─── INPUT RECORDS ───

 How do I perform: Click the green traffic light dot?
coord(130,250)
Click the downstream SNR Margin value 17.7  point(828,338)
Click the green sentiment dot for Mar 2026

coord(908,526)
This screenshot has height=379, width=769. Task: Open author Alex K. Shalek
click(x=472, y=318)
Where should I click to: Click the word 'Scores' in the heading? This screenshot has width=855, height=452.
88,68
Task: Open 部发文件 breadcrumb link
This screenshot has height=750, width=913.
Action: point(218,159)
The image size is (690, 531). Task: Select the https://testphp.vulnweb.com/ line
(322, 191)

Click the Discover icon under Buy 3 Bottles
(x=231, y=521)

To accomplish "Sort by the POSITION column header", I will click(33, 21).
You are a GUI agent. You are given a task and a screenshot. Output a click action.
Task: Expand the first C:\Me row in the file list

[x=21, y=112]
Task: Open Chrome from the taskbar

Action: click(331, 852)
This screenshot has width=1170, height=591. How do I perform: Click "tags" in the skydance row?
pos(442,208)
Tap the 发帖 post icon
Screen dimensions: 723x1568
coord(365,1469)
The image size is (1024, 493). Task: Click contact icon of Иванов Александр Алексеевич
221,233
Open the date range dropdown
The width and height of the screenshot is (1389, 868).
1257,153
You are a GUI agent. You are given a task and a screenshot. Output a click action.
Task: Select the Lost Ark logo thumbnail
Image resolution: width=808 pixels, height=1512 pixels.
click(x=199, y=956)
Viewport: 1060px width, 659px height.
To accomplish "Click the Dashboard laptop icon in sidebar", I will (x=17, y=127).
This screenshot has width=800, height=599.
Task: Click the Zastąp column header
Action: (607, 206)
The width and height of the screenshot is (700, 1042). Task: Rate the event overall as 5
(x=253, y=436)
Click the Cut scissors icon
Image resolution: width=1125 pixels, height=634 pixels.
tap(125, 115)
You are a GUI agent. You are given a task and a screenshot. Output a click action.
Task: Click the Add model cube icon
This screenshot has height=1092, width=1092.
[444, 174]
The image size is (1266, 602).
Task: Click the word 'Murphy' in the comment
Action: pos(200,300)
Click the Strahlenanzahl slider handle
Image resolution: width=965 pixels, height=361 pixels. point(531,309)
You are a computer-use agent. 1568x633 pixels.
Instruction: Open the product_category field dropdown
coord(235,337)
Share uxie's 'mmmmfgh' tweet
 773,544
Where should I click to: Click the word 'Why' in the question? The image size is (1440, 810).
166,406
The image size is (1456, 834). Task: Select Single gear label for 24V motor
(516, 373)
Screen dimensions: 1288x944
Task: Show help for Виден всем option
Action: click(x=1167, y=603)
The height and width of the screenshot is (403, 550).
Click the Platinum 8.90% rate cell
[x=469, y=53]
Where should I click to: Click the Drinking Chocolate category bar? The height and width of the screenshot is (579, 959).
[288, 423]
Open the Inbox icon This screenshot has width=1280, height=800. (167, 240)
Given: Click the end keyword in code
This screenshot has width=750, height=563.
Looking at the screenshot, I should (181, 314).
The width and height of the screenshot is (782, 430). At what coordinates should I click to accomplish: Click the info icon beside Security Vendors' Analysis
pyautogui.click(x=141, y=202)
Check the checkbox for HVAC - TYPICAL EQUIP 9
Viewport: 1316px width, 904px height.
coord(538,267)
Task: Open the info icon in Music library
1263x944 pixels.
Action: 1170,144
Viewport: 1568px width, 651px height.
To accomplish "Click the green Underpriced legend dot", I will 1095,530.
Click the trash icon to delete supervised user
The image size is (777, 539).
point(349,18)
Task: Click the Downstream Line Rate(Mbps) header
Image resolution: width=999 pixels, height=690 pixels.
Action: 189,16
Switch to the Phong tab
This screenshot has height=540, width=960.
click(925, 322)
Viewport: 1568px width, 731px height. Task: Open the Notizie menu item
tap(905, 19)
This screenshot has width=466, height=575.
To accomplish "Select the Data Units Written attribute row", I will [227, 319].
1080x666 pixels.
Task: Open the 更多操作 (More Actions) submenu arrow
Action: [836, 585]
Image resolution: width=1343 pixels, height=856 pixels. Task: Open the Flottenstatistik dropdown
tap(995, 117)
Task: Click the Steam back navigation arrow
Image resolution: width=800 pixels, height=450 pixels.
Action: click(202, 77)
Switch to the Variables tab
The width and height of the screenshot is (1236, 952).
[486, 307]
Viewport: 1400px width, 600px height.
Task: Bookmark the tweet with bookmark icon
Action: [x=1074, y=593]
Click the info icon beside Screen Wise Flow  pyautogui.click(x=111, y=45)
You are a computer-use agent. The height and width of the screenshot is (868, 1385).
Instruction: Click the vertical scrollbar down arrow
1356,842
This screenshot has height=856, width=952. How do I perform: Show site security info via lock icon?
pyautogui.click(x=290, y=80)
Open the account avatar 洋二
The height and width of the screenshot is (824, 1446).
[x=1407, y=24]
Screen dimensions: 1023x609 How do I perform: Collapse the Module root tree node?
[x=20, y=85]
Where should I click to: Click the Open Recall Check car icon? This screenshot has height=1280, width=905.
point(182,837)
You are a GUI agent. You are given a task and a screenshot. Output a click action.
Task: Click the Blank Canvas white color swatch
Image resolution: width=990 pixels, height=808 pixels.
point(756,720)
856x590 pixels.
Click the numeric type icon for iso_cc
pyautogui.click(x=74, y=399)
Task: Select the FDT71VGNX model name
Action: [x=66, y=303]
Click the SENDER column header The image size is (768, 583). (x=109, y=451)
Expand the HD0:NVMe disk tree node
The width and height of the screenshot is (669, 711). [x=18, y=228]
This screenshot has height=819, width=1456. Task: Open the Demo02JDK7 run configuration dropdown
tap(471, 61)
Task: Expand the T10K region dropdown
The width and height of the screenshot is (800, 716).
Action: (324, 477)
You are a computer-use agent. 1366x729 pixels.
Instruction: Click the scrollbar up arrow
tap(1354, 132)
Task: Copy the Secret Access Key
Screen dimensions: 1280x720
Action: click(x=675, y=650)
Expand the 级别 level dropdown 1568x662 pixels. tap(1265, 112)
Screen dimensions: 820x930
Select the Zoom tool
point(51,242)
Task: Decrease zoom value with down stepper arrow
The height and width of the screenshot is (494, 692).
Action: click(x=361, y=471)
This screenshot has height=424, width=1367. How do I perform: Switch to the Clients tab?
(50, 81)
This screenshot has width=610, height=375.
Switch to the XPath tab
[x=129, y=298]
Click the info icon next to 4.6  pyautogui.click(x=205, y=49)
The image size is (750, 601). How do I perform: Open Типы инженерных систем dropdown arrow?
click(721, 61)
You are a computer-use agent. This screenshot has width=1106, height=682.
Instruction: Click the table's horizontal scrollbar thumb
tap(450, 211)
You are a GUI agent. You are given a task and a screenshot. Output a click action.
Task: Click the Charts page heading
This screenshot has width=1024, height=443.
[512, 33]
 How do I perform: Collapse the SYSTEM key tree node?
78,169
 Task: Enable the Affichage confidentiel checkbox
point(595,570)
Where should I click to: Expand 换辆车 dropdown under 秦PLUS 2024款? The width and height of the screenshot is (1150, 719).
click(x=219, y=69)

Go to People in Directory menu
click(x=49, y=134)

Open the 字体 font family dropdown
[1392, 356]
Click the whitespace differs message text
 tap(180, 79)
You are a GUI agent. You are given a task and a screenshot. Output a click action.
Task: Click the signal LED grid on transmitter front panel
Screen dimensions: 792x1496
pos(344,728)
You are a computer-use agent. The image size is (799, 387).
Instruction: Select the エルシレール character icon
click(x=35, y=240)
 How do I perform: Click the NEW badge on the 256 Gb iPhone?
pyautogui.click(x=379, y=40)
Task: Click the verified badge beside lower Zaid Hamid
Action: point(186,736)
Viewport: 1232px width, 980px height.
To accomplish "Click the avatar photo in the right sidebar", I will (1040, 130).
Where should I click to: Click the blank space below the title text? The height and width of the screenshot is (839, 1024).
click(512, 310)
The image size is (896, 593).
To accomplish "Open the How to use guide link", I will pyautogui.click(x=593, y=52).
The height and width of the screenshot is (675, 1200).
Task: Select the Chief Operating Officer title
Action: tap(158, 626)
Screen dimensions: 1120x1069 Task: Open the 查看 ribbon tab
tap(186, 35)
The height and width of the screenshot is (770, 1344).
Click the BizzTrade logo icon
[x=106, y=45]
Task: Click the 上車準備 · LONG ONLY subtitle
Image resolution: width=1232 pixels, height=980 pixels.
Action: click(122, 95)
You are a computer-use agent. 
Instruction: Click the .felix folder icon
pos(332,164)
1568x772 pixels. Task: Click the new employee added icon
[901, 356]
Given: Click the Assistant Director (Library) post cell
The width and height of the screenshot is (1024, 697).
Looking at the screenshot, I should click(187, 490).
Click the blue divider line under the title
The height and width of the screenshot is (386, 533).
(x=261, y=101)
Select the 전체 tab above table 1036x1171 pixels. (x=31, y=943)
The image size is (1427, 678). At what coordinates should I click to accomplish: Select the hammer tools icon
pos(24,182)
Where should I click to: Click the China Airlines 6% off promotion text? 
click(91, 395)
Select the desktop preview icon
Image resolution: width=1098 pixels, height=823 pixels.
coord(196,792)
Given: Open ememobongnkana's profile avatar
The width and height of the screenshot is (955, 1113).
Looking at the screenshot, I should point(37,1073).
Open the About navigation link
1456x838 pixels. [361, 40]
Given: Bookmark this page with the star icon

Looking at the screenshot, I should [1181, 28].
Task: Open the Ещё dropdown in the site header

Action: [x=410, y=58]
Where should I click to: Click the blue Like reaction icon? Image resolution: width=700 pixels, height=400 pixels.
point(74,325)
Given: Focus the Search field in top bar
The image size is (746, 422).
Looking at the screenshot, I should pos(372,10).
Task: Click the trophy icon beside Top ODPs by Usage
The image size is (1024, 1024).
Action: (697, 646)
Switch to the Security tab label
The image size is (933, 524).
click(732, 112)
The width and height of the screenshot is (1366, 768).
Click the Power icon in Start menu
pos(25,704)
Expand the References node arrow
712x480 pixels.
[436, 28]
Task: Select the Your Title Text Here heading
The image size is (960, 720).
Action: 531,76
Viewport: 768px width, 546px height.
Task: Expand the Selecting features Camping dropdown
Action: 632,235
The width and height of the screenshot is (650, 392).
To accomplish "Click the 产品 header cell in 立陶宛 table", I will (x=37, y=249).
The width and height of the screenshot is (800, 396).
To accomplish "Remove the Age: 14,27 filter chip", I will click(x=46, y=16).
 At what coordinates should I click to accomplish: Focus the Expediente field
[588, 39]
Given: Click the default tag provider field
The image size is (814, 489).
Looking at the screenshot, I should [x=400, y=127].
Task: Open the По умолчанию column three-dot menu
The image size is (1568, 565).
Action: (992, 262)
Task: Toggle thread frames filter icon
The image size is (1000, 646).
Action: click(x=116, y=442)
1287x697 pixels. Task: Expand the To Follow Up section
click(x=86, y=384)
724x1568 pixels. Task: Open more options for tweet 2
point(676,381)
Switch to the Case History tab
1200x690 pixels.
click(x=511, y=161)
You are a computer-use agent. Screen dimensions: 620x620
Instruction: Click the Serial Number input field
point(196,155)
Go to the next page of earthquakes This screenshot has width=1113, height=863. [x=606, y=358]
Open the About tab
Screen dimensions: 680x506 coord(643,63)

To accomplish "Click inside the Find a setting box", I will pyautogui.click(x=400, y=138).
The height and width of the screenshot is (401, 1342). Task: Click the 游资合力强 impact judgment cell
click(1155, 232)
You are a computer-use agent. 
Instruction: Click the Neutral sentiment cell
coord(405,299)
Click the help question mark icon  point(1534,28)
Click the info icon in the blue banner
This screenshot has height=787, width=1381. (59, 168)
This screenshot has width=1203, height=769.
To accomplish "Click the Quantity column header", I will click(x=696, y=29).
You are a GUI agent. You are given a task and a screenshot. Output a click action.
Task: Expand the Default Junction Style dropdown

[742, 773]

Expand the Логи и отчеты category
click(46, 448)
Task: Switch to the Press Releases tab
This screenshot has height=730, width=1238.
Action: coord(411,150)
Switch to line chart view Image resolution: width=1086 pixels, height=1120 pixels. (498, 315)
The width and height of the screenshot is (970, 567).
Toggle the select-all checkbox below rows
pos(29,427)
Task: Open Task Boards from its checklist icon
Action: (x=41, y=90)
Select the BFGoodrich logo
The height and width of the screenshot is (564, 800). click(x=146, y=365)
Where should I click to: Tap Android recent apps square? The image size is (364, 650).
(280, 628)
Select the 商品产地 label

───

-- PROBLEM --
Return only the number of lines in the data above that hold the word "value".

-- EXPECTED OUTPUT --
2